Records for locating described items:
================
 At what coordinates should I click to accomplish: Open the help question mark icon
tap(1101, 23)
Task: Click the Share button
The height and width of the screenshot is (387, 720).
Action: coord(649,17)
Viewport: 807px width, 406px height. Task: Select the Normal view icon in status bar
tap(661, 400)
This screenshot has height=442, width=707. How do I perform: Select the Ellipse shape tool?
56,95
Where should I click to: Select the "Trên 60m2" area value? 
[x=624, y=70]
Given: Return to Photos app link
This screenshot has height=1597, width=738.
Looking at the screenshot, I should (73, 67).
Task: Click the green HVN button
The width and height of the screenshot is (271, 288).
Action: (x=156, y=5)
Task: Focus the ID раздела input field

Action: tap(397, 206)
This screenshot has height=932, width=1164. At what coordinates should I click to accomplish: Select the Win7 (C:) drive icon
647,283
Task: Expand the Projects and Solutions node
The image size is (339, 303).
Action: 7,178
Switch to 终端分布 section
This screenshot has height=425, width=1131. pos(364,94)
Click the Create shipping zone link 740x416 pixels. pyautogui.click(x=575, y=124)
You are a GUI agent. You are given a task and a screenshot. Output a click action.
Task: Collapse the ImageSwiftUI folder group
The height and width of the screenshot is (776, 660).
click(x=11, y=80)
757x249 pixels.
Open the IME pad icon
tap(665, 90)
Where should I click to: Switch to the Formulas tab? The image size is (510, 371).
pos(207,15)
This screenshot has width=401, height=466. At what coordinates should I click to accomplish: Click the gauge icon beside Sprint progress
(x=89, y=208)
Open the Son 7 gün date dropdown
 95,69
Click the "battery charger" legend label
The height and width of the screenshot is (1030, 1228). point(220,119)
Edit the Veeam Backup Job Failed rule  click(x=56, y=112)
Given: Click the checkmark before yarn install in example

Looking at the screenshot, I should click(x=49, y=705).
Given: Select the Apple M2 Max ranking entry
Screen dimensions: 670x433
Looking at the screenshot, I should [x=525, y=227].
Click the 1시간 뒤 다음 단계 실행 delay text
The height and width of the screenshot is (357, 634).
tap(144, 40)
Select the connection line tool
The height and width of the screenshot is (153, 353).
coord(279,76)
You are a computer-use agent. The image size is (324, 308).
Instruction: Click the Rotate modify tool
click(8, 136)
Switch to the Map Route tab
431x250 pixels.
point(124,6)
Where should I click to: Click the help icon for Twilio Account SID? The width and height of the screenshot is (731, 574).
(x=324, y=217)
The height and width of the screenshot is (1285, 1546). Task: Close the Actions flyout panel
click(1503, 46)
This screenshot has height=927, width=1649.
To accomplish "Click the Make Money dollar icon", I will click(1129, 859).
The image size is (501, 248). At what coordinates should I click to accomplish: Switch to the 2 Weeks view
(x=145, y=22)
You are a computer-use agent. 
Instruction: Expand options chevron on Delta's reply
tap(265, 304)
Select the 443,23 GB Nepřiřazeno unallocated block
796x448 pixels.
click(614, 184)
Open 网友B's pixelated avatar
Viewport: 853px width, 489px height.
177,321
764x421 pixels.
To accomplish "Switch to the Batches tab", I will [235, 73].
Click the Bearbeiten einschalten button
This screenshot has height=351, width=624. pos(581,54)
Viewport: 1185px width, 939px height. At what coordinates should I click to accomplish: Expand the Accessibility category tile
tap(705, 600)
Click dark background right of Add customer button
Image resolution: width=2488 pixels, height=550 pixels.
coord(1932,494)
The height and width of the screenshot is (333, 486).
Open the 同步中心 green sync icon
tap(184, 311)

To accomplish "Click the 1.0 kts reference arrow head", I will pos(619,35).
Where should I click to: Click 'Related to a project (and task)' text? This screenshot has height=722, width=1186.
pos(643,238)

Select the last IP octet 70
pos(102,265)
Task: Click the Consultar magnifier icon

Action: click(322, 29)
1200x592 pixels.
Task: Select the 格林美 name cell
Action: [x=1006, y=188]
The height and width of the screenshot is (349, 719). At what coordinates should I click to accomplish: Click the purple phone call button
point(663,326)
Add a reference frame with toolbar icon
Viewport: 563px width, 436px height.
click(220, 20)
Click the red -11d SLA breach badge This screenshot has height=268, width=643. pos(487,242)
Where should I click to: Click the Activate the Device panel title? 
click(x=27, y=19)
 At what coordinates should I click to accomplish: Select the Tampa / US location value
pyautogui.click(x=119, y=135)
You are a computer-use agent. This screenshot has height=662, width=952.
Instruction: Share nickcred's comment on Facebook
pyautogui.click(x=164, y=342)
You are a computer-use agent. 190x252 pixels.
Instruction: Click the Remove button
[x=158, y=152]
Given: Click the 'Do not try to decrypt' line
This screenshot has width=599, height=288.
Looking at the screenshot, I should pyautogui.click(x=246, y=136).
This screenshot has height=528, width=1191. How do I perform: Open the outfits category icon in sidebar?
================
• **Exercise task**:
Reproduce the records above, substituting "Which spot should I click to" for every "Where should I click to" and keeping all other text unchanged.

• **Final result**:
 At what coordinates should I click to accomplish: Open the help question mark icon
tap(1101, 23)
Task: Click the Share button
The height and width of the screenshot is (387, 720).
Action: coord(649,17)
Viewport: 807px width, 406px height. Task: Select the Normal view icon in status bar
tap(661, 400)
This screenshot has height=442, width=707. How do I perform: Select the Ellipse shape tool?
56,95
Which spot should I click to: Select the "Trên 60m2" area value? 
[x=624, y=70]
Given: Return to Photos app link
This screenshot has height=1597, width=738.
Looking at the screenshot, I should (73, 67).
Task: Click the green HVN button
The width and height of the screenshot is (271, 288).
Action: (x=156, y=5)
Task: Focus the ID раздела input field

Action: tap(397, 206)
This screenshot has height=932, width=1164. At what coordinates should I click to accomplish: Select the Win7 (C:) drive icon
647,283
Task: Expand the Projects and Solutions node
The image size is (339, 303).
Action: 7,178
Switch to 终端分布 section
This screenshot has height=425, width=1131. pos(364,94)
Click the Create shipping zone link 740x416 pixels. pyautogui.click(x=575, y=124)
You are a GUI agent. You are given a task and a screenshot. Output a click action.
Task: Collapse the ImageSwiftUI folder group
The height and width of the screenshot is (776, 660).
click(x=11, y=80)
757x249 pixels.
Open the IME pad icon
tap(665, 90)
Which spot should I click to: Switch to the Formulas tab? The image size is (510, 371).
pos(207,15)
This screenshot has width=401, height=466. At what coordinates should I click to accomplish: Click the gauge icon beside Sprint progress
(x=89, y=208)
Open the Son 7 gün date dropdown
 95,69
Click the "battery charger" legend label
The height and width of the screenshot is (1030, 1228). point(220,119)
Edit the Veeam Backup Job Failed rule  click(x=56, y=112)
Given: Click the checkmark before yarn install in example

Looking at the screenshot, I should click(x=49, y=705).
Given: Select the Apple M2 Max ranking entry
Screen dimensions: 670x433
Looking at the screenshot, I should [x=525, y=227].
Click the 1시간 뒤 다음 단계 실행 delay text
The height and width of the screenshot is (357, 634).
tap(144, 40)
Select the connection line tool
The height and width of the screenshot is (153, 353).
coord(279,76)
You are a computer-use agent. The image size is (324, 308).
Instruction: Click the Rotate modify tool
click(8, 136)
Switch to the Map Route tab
431x250 pixels.
point(124,6)
Which spot should I click to: Click the help icon for Twilio Account SID? The width and height of the screenshot is (731, 574).
(x=324, y=217)
The height and width of the screenshot is (1285, 1546). Task: Close the Actions flyout panel
click(1503, 46)
This screenshot has height=927, width=1649.
To accomplish "Click the Make Money dollar icon", I will click(1129, 859).
The image size is (501, 248). At what coordinates should I click to accomplish: Switch to the 2 Weeks view
(x=145, y=22)
You are a computer-use agent. 
Instruction: Expand options chevron on Delta's reply
tap(265, 304)
Select the 443,23 GB Nepřiřazeno unallocated block
796x448 pixels.
click(614, 184)
Open 网友B's pixelated avatar
Viewport: 853px width, 489px height.
177,321
764x421 pixels.
To accomplish "Switch to the Batches tab", I will [235, 73].
Click the Bearbeiten einschalten button
This screenshot has height=351, width=624. pos(581,54)
Viewport: 1185px width, 939px height. At what coordinates should I click to accomplish: Expand the Accessibility category tile
tap(705, 600)
Click dark background right of Add customer button
Image resolution: width=2488 pixels, height=550 pixels.
coord(1932,494)
The height and width of the screenshot is (333, 486).
Open the 同步中心 green sync icon
tap(184, 311)

To accomplish "Click the 1.0 kts reference arrow head", I will pos(619,35).
Which spot should I click to: Click 'Related to a project (and task)' text? This screenshot has height=722, width=1186.
pos(643,238)

Select the last IP octet 70
pos(102,265)
Task: Click the Consultar magnifier icon

Action: click(322, 29)
1200x592 pixels.
Task: Select the 格林美 name cell
Action: [x=1006, y=188]
The height and width of the screenshot is (349, 719). At what coordinates should I click to accomplish: Click the purple phone call button
point(663,326)
Add a reference frame with toolbar icon
Viewport: 563px width, 436px height.
click(220, 20)
Click the red -11d SLA breach badge This screenshot has height=268, width=643. pos(487,242)
Which spot should I click to: Click the Activate the Device panel title? 
click(x=27, y=19)
 At what coordinates should I click to accomplish: Select the Tampa / US location value
pyautogui.click(x=119, y=135)
You are a computer-use agent. This screenshot has height=662, width=952.
Instruction: Share nickcred's comment on Facebook
pyautogui.click(x=164, y=342)
You are a computer-use agent. 190x252 pixels.
Instruction: Click the Remove button
[x=158, y=152]
Given: Click the 'Do not try to decrypt' line
This screenshot has width=599, height=288.
Looking at the screenshot, I should pyautogui.click(x=246, y=136).
This screenshot has height=528, width=1191. How do I perform: Open the outfits category icon in sidebar?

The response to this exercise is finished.